(Provided records)

===

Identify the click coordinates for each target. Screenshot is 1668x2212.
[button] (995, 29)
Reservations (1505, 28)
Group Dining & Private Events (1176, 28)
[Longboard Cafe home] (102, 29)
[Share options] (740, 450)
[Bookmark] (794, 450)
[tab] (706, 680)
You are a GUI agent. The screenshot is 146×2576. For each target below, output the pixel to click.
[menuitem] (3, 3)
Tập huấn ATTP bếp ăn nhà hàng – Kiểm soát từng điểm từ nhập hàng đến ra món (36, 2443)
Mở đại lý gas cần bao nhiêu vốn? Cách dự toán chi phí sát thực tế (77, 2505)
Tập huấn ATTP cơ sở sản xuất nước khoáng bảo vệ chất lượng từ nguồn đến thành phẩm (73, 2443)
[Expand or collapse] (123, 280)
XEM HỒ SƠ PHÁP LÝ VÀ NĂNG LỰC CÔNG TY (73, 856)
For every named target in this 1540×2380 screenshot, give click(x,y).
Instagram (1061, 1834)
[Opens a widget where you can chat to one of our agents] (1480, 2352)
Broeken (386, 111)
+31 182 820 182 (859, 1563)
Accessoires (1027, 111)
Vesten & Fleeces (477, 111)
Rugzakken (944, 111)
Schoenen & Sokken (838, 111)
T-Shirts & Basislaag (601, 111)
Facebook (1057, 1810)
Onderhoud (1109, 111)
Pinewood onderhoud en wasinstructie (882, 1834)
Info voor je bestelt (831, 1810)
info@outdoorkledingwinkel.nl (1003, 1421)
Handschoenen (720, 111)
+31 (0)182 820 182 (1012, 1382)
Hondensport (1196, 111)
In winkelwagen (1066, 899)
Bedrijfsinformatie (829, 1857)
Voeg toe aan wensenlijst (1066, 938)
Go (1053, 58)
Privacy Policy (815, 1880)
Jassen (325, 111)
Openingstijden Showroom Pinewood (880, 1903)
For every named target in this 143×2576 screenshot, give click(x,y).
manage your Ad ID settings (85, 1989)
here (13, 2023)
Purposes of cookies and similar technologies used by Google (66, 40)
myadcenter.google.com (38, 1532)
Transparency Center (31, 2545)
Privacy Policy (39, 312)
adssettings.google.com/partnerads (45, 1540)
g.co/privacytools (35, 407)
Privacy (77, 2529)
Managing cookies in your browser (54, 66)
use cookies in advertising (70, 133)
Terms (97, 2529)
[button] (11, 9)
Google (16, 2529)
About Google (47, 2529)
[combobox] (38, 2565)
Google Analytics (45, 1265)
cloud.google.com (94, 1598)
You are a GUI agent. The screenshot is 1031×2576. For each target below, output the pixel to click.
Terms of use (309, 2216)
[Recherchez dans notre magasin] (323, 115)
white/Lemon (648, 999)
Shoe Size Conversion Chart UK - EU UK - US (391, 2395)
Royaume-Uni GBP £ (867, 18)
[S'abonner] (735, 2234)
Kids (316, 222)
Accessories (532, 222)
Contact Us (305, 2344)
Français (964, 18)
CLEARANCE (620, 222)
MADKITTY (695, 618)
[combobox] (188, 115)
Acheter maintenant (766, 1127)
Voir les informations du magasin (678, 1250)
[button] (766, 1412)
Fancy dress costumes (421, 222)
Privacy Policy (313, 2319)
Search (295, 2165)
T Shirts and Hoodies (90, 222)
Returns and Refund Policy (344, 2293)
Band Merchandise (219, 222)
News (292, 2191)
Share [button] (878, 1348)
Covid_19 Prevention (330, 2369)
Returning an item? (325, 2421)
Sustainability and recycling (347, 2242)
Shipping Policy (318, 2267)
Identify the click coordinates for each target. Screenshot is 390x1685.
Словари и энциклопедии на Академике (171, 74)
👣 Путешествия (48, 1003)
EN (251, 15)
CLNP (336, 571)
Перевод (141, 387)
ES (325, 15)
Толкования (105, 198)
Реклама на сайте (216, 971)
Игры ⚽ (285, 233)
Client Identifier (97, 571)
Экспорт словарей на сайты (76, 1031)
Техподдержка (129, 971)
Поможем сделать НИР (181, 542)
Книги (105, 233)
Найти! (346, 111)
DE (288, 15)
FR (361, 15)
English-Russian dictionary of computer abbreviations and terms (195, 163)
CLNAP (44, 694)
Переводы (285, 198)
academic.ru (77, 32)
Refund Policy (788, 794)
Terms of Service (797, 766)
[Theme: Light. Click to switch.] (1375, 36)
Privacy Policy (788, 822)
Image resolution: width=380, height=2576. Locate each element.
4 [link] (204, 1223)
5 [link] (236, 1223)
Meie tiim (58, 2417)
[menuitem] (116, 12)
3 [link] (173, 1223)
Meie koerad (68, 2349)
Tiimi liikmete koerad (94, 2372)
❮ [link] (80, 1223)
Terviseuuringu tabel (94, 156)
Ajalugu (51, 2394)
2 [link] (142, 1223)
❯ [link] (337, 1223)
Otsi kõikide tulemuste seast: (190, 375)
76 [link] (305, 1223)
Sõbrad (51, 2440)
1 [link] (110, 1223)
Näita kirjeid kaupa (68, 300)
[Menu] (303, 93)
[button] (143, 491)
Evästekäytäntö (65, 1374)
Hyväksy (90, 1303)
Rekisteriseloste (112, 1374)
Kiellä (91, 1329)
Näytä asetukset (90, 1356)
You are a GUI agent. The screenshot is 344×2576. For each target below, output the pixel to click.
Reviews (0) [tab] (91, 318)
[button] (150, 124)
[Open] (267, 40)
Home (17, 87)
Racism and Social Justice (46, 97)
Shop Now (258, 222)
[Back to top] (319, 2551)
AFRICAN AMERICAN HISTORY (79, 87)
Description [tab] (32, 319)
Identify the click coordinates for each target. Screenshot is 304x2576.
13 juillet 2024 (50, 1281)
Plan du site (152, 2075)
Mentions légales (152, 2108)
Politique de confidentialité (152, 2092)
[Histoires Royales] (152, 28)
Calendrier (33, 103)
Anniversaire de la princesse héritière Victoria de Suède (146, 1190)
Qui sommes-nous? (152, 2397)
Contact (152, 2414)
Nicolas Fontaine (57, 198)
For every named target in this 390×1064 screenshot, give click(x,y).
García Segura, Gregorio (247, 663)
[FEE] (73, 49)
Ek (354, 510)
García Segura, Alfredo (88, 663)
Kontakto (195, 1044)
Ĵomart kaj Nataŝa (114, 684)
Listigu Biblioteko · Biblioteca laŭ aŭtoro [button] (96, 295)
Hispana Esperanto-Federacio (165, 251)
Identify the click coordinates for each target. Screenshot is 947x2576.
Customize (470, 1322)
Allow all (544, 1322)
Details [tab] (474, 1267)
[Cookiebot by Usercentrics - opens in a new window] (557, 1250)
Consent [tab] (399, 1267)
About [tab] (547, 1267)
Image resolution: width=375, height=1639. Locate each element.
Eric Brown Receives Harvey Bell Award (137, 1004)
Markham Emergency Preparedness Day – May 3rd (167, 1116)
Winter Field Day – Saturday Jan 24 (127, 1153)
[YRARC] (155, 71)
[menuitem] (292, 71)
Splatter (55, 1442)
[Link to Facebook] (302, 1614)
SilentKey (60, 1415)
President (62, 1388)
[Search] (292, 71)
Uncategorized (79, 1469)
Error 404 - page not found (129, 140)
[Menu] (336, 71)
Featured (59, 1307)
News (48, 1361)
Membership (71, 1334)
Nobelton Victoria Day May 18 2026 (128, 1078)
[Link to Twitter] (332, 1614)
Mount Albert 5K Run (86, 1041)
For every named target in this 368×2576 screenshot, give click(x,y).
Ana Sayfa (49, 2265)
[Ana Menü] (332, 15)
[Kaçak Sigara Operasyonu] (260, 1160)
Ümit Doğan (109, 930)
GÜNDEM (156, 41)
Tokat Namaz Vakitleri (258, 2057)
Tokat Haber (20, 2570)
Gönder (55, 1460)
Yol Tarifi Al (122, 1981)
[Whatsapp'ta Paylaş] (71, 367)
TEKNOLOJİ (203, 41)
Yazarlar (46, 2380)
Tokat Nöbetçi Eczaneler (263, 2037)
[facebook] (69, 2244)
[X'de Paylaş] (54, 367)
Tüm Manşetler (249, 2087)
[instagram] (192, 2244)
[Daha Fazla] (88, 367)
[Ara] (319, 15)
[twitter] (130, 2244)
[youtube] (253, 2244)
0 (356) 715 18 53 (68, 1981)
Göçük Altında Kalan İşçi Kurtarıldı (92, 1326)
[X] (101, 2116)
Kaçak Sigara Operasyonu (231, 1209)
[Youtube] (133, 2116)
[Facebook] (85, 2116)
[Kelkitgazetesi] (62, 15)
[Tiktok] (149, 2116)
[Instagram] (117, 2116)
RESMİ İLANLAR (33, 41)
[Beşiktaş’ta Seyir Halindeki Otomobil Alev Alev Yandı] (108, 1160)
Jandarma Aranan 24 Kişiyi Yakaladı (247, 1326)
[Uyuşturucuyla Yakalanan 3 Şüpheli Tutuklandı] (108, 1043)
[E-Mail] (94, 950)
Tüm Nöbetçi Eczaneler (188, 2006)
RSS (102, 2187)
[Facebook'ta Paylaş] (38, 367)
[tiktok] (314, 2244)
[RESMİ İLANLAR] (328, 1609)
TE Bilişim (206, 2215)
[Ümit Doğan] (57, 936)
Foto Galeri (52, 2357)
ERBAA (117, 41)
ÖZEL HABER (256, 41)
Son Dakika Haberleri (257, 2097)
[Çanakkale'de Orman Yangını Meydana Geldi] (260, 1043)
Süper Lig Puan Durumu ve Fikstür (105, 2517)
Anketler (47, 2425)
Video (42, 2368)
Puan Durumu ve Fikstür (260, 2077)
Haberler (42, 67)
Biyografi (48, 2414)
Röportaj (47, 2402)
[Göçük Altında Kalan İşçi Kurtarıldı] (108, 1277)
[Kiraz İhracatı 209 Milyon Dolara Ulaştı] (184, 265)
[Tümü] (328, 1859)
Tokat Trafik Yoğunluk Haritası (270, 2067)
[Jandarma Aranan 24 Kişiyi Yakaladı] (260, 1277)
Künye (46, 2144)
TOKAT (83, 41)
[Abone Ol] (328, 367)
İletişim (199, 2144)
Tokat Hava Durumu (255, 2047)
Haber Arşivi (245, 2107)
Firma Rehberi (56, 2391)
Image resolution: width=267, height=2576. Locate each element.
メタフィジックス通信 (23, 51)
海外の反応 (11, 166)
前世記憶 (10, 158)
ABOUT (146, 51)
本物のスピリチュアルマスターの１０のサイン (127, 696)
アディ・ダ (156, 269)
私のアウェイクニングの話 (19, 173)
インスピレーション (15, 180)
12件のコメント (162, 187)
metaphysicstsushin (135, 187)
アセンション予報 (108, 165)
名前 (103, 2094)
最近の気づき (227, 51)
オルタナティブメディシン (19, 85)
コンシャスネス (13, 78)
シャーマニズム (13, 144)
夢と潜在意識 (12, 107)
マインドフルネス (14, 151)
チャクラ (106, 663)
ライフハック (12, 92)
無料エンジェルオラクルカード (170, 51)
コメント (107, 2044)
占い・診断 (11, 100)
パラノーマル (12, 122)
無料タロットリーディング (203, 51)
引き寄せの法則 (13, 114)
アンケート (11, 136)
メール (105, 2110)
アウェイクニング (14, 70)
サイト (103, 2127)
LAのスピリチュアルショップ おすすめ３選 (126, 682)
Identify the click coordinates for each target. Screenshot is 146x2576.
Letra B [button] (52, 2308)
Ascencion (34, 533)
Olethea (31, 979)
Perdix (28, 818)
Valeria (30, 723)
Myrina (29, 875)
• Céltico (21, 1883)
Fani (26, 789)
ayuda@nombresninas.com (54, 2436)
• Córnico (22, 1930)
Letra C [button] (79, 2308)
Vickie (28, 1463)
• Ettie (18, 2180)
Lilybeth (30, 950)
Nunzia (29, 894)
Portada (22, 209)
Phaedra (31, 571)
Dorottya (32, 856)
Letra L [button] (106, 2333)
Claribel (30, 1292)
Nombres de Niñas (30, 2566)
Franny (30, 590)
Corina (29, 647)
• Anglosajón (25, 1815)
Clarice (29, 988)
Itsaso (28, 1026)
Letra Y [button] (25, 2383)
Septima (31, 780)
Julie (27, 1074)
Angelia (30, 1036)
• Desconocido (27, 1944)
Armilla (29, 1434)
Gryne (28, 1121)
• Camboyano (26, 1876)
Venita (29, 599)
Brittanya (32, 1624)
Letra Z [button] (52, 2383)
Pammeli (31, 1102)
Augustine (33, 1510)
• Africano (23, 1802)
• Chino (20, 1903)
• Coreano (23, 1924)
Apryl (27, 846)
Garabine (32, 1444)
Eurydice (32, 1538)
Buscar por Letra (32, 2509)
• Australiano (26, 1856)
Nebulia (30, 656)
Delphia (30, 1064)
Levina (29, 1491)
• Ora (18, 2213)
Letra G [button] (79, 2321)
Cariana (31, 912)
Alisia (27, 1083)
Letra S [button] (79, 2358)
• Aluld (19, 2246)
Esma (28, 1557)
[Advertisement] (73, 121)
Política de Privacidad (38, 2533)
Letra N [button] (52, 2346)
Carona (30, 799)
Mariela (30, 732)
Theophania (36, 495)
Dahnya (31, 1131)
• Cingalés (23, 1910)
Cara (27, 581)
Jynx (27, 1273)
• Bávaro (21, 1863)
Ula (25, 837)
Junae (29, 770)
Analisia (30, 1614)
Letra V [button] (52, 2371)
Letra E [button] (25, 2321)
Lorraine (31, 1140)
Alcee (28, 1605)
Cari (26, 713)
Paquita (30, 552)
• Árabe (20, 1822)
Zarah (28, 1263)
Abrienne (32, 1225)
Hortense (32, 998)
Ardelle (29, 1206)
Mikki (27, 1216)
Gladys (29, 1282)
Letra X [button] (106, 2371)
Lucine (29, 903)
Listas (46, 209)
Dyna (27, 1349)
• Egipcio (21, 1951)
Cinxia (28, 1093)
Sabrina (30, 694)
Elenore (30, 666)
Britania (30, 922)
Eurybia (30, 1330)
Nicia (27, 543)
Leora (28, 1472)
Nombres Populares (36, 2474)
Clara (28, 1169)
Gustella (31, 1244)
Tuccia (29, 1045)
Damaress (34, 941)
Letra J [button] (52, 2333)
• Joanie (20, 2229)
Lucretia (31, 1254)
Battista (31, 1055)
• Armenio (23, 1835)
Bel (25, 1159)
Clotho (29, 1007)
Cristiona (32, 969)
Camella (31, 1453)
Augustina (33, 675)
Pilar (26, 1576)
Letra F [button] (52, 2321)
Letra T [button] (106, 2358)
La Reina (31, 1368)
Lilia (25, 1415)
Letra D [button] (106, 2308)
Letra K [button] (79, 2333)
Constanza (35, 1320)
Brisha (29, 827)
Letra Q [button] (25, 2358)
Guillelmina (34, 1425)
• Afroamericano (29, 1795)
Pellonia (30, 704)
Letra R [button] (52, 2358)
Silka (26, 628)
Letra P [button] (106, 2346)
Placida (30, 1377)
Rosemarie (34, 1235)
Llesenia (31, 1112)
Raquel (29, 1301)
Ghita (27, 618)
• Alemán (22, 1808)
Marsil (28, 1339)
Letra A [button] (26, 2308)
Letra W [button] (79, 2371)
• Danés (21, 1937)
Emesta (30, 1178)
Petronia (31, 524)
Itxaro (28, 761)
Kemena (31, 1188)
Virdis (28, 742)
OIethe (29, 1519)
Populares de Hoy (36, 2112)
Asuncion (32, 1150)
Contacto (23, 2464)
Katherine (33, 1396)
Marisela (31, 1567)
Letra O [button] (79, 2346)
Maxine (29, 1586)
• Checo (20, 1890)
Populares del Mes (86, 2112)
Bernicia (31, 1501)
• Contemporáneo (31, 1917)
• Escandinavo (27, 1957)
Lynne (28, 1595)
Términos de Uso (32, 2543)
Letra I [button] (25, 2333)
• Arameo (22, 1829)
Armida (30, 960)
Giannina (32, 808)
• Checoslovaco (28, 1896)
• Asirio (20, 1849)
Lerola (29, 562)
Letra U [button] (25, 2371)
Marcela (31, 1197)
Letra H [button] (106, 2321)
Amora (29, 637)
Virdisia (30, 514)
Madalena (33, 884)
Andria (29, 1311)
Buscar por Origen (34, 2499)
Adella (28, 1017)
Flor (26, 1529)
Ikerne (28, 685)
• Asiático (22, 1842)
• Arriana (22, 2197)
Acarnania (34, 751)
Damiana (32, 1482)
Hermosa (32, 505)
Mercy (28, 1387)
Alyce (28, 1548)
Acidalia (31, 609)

===

Every line above in which the word "Victoria" occurs needs to be copied.

Anniversaire de la princesse héritière Victoria de Suède (146, 1190)
Nobelton Victoria Day May 18 2026 (128, 1078)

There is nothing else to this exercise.